Local universality of zeroes of random polynomials

TL;DR

This paper proves that the local correlation structure of zeros of certain random polynomials is universal, depending only on the first two moments of coefficients, and applies this to classical questions about real zeros.

Contribution

It establishes a general universality principle for the zeros of random polynomials with independent coefficients, extending ideas from random matrix theory.

Findings

Correlation functions of zeros are approximately the same for polynomials with matching moments.

Provides bounds on the number of real zeros for various classes of random polynomials.

Introduces a replacement principle based on log-magnitude comparisons.

Abstract

In this paper, we establish some local universality results concerning the correlation functions of the zeroes of random polynomials with independent coefficients.

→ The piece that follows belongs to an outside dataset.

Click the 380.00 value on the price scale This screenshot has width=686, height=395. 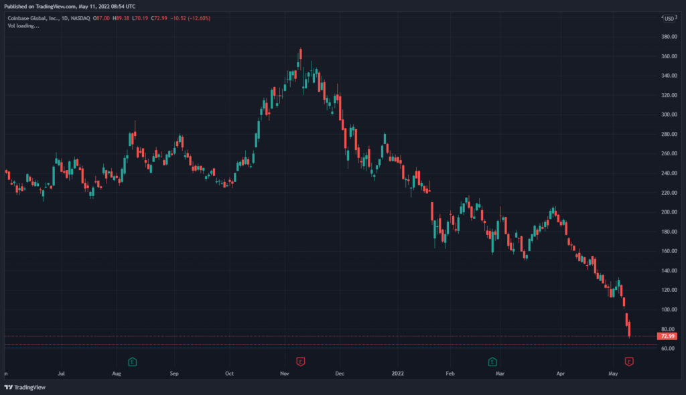[668, 37]
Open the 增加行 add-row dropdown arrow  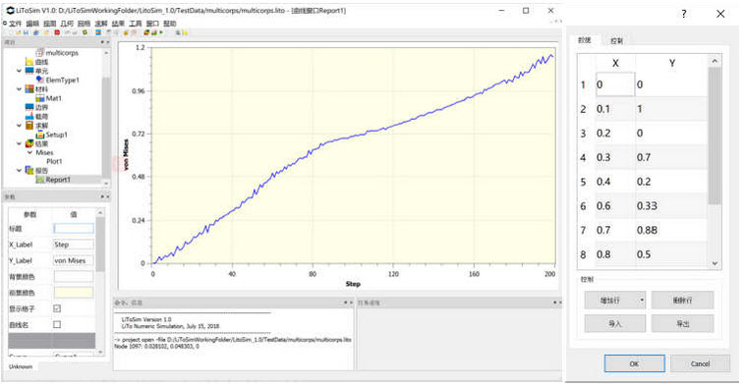point(642,300)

More precisely, consider two random polynomials $f =\sum_{i=1}^n c_i \xi_i z^i$ and $\tilde f =\sum_{i=1}^n c_i \tilde \xi_i z^i$, where the $\xi_i$ and $\tilde \xi_i$ are iid random variables that match moments to second order, the coefficients $c_i$ are deterministic, and the degree parameter $n$ is large. Our results show, under some light conditions on the coefficients $c_i$ and the tails of $\xi_i, \tilde \xi_i$, that the correlation functions of the zeroes of $f$ and $\tilde f$ are approximately the same. As an application, we give some answers to the classical question `"How many zeroes of a random polynomials are real?" for several classes of random polynomial models. Our analysis relies on a general replacement principle, motivated by some recent work in random matrix theory. This principle enables one to compare the correlation functions of two random functions $f$ and $\tilde f$ if their log magnitudes $\log |f|, \log|\tilde f|$ are close in distribution, and if some non-concentration bounds are obeyed.